Excerpt provided →
I plan to send this to Allard initially so that he can spread it amongst the various MPP guys (Chris, Oli, Ali etc). I would appreciate it if each of you who works on it can send me your opinion for me to pass on to Carsten (and also add to my blog). After the MPP guys have received it then I would ask Allard to send it to Steve before he sends it on to Shane to play with before he then returns it to me. I will bring it with me to other puzzle parties for folks from further afield to play with.

To all the guys who I will be sending this to:
Whatever you do - DO NOT open this puzzle over anything fragile and DO NOT open it over anywhere that you could lose small parts - the pieces inside are truly tiny and easily lost. Please do it over a tray covered with a white cloth/towel to ensure that you can see all the tiny parts when they drop out. Some are literally only a few mm in size.

Thank you Carsten, you have really cheered me up after all the worries I have had recently with my mother’s health. Hopefully you will produce even more amazing puzzles in the future. I look forward to sending you regular updates from the MPP crowd.


  1. Welcome aboard Carsten ! This truly looks a masterpiece! Congratulations and well done. I look forward to my turn soon! Shane

  2. This is the best present to a hardworking puzzle blogger like you. I hope your mother will get well soon.

    1. Thanks so much Otis! It is quite hard work keeping a regular blog going especially as I seem to specialise in long form detailed articles! Luckily Mrs S is actually quite tolerant of the time I spend on it.

      Thanks for the good wishes to my mum - hopefully soon we'll have an answer and treatment.

  3. Kevin, thanks again for sharing this unique puzzle with the world. Your description brings it alive for us who may not ever get to solve it! Carsten should be congratulated and begged for more copies! I'm also glad you did no permanent damage to your sensitive parts, but it appears Carsten was thoughtful and provided a brass ball replacement just in case his puzzle had some collateral damage. Let me know if anyone needs my help implanting that for them in the future.

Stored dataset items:
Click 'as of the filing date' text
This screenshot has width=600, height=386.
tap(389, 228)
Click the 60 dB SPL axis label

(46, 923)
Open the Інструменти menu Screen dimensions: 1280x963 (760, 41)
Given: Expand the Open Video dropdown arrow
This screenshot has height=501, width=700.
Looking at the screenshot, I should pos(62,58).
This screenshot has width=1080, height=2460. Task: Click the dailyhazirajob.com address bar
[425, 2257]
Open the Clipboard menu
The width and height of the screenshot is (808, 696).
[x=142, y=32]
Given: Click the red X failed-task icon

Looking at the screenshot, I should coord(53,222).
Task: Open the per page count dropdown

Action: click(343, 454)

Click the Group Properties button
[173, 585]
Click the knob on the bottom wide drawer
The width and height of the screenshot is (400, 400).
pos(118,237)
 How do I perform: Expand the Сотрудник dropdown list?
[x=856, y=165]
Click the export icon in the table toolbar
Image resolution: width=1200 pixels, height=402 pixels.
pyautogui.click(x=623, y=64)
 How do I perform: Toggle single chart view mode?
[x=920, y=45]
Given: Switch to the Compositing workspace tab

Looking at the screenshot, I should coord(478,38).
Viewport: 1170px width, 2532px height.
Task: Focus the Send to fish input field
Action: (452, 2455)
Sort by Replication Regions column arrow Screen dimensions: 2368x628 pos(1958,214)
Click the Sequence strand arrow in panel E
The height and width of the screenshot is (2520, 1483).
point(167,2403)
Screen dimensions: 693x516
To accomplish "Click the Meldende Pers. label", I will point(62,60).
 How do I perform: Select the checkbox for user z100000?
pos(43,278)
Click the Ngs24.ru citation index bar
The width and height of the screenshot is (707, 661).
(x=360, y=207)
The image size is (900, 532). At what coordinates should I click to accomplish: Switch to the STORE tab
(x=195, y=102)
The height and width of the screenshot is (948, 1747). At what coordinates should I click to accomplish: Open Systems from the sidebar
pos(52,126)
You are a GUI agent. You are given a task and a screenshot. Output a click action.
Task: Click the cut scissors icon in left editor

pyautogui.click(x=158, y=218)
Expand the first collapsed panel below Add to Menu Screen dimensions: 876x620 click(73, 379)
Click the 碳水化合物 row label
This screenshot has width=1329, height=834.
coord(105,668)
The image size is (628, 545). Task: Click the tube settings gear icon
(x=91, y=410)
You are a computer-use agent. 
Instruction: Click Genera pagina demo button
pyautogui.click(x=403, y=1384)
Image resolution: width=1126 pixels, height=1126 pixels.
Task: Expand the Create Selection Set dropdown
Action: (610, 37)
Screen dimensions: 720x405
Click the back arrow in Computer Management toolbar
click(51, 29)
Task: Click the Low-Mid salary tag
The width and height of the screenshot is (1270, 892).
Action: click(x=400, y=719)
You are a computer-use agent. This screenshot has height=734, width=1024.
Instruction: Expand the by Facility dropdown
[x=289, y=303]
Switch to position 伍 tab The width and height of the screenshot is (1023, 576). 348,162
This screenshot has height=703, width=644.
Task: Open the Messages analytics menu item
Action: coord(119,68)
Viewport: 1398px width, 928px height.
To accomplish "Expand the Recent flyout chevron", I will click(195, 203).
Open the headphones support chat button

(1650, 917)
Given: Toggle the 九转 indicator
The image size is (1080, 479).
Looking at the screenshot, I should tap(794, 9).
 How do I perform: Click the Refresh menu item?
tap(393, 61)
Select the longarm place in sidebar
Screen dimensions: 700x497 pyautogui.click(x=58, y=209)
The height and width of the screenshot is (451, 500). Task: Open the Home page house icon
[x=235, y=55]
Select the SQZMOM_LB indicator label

Work request → Copy everything from "2. This is the" down to "them in the future." in the puzzle blog excerpt, swapping "brass ball" for "steel ball". The data has no connection to the puzzle blog excerpt.

Written response →
2. This is the best present to a hardworking puzzle blogger like you. I hope your mother will get well soon.

    1. Thanks so much Otis! It is quite hard work keeping a regular blog going especially as I seem to specialise in long form detailed articles! Luckily Mrs S is actually quite tolerant of the time I spend on it.

      Thanks for the good wishes to my mum - hopefully soon we'll have an answer and treatment.

  3. Kevin, thanks again for sharing this unique puzzle with the world. Your description brings it alive for us who may not ever get to solve it! Carsten should be congratulated and begged for more copies! I'm also glad you did no permanent damage to your sensitive parts, but it appears Carsten was thoughtful and provided a steel ball replacement just in case his puzzle had some collateral damage. Let me know if anyone needs my help implanting that for them in the future.